--- BEGIN EXERCISE INPUT ---

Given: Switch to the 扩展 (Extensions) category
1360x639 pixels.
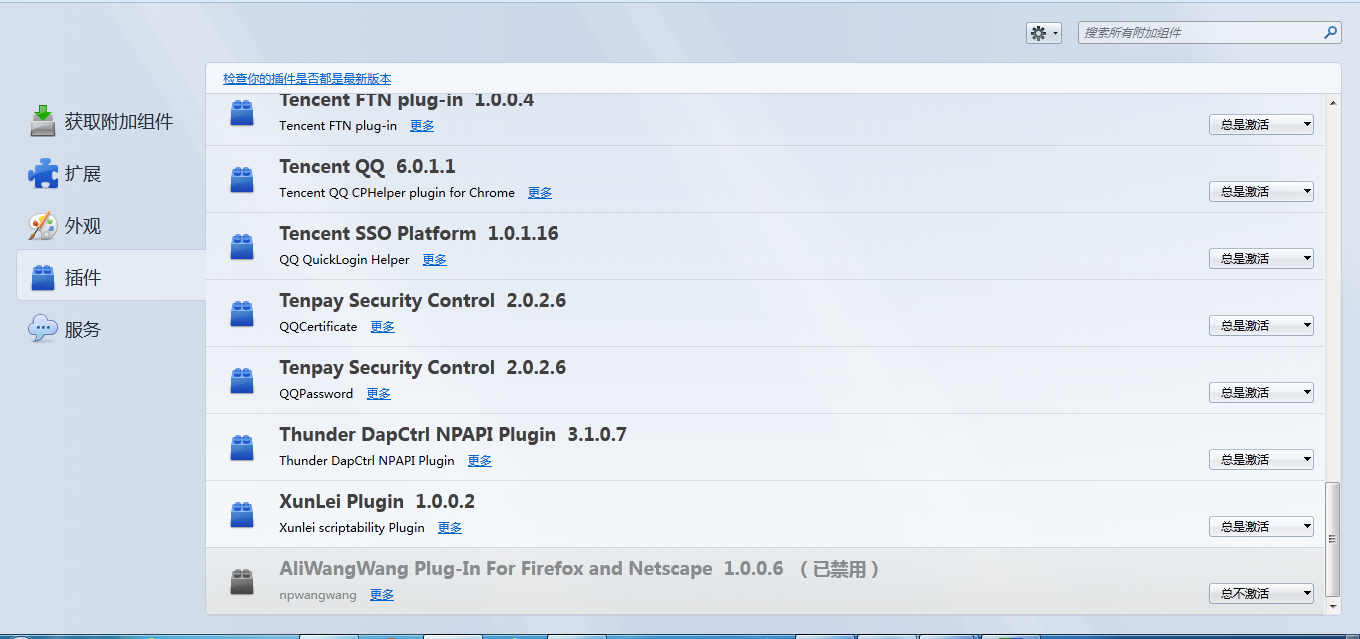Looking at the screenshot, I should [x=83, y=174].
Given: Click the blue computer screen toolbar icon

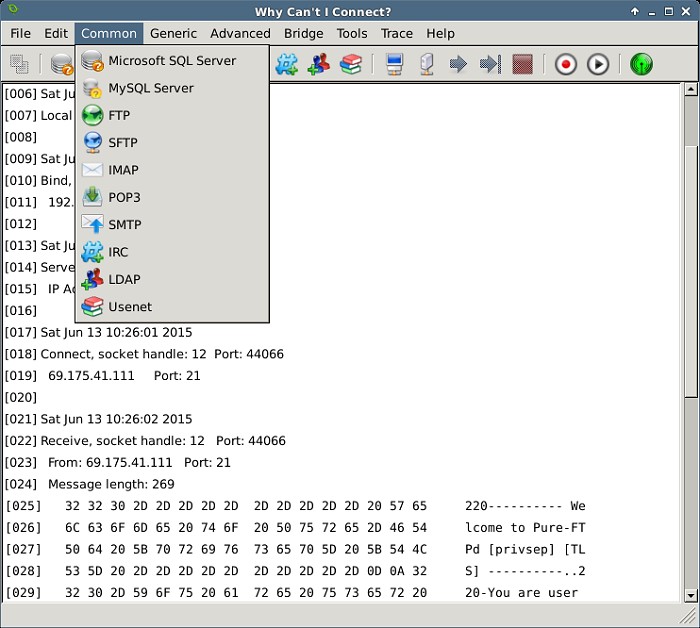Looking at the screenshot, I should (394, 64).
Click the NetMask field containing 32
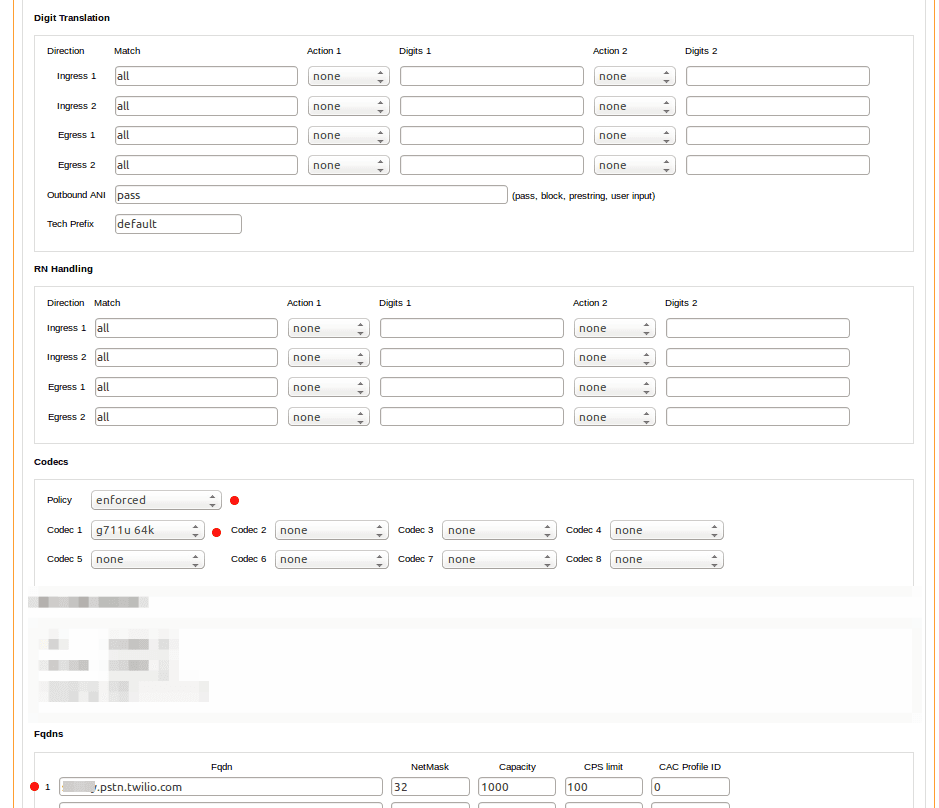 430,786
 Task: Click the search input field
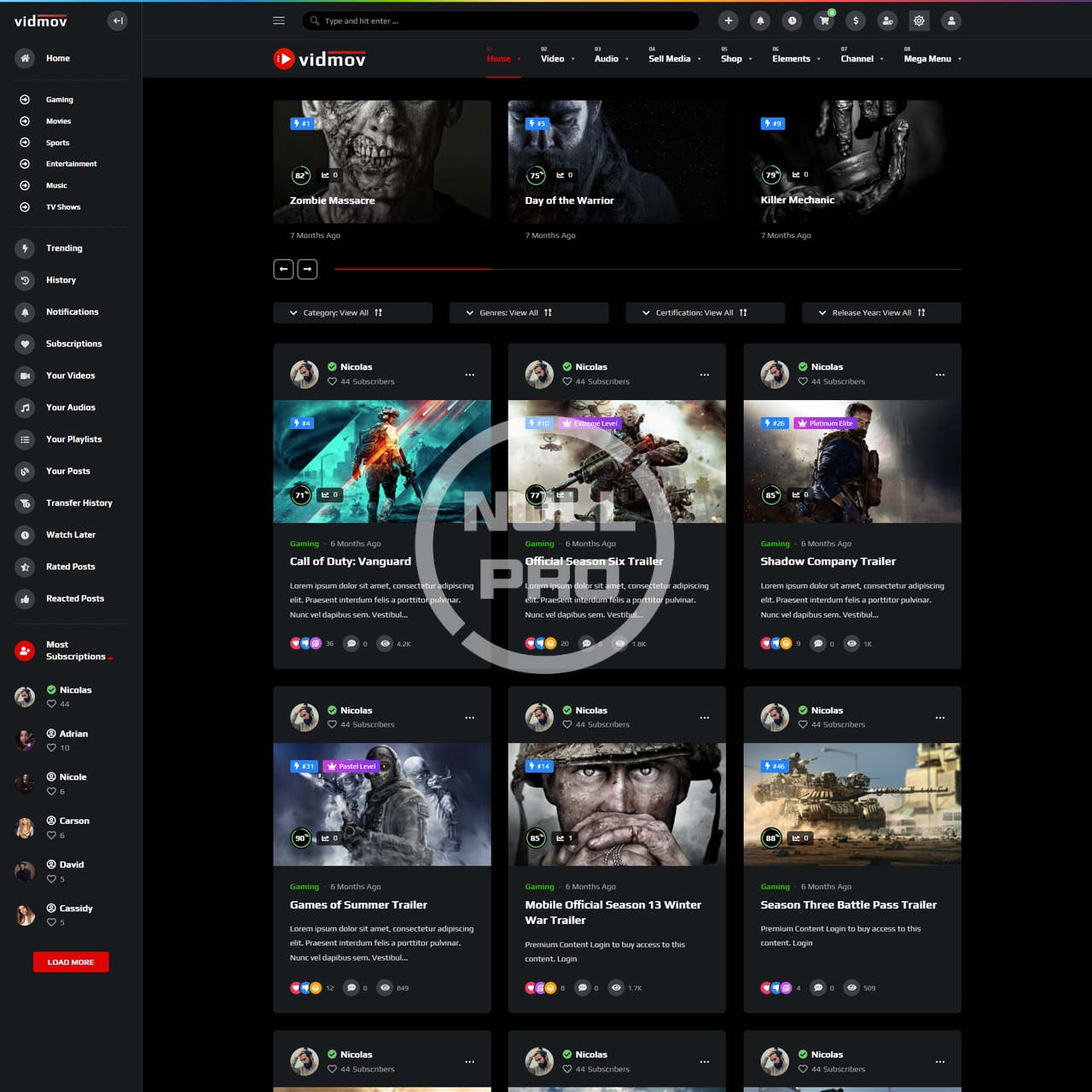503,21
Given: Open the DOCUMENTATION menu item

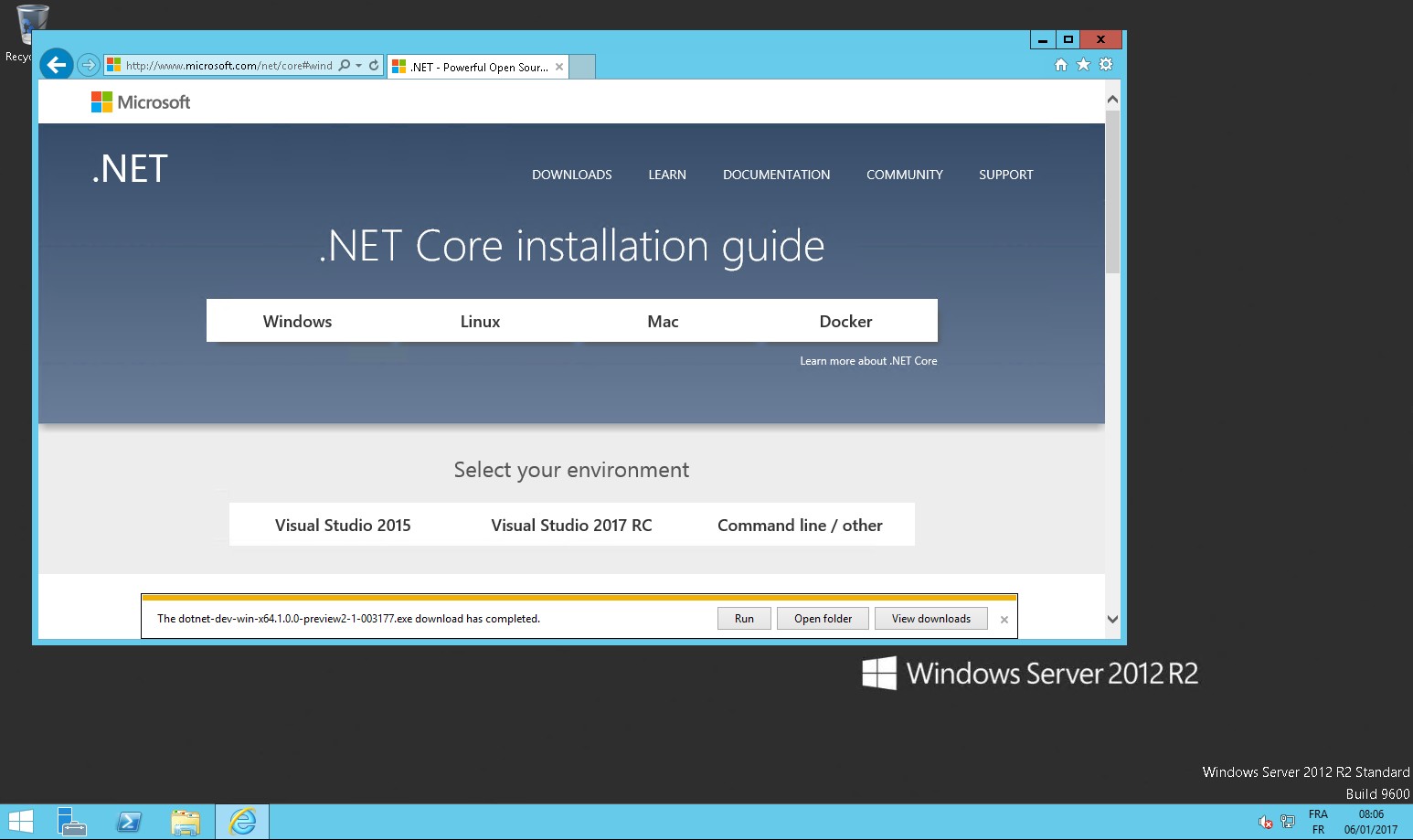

--- END EXERCISE INPUT ---
--- BEGIN EXERCISE INPUT ---

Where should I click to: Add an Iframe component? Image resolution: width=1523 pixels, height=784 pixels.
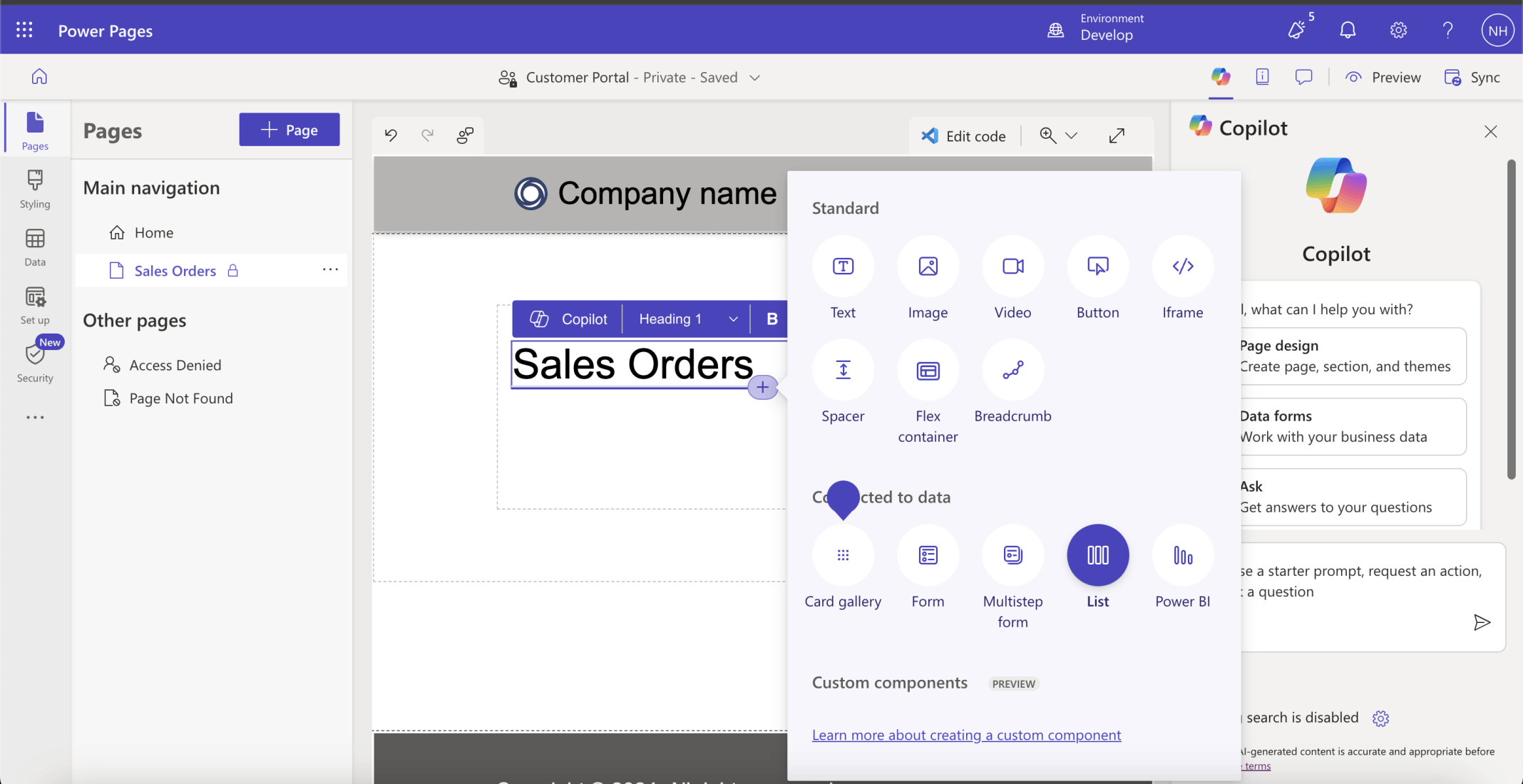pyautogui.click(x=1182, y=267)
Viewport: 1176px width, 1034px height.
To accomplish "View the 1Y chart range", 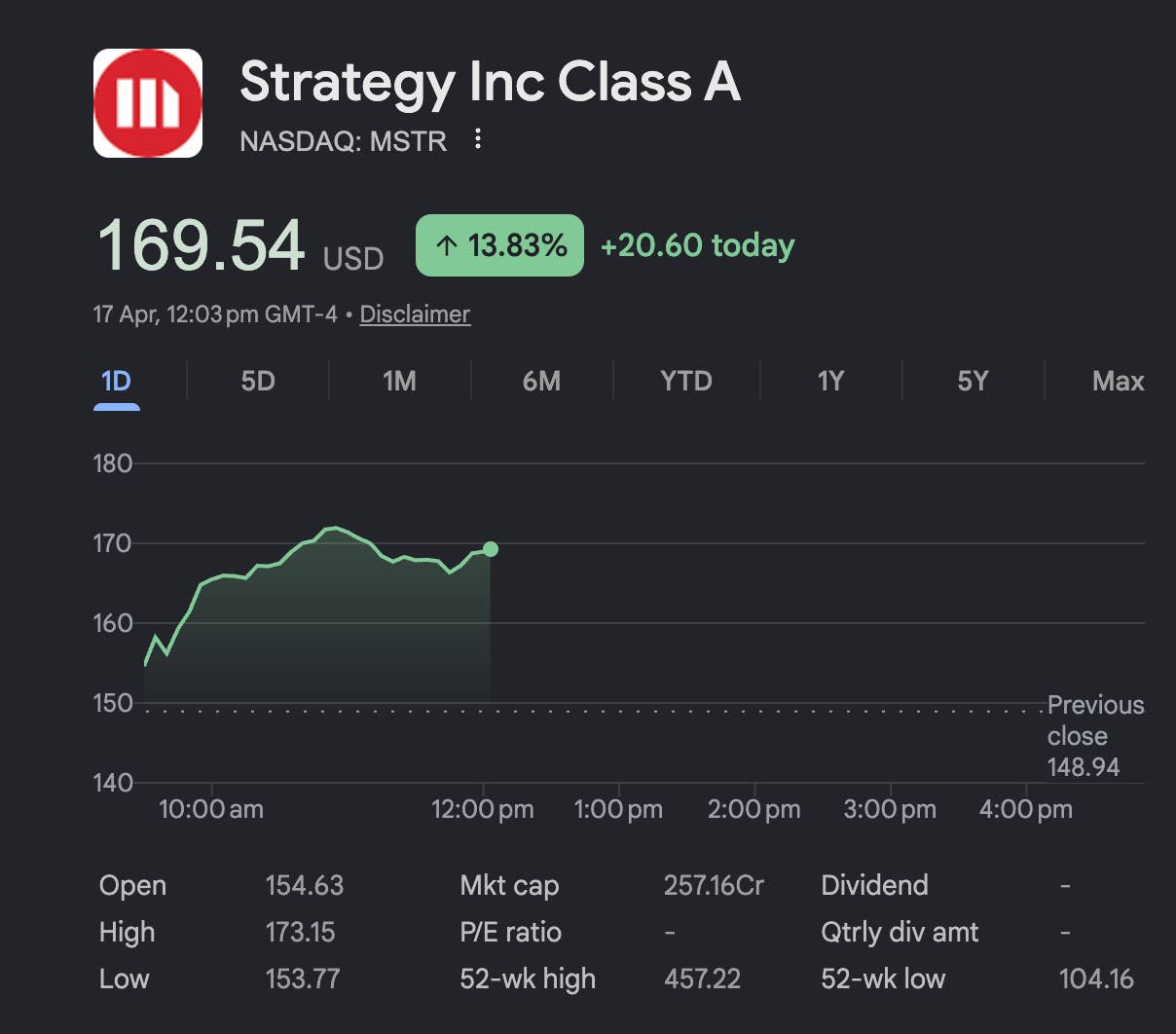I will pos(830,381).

--- END EXERCISE INPUT ---

Copy out the part of the data that opens with the line containing "Given: Click the" and closes with the line containing "Given: Open the DOCUMENTATION menu item", keeping both of those lines. Omit the pictures from your copy.

• _REPLY TO THE EXERCISE_:
Given: Click the blue computer screen toolbar icon

Looking at the screenshot, I should (394, 64).
Click the NetMask field containing 32
 430,786
 Task: Click the search input field
503,21
Given: Open the DOCUMENTATION menu item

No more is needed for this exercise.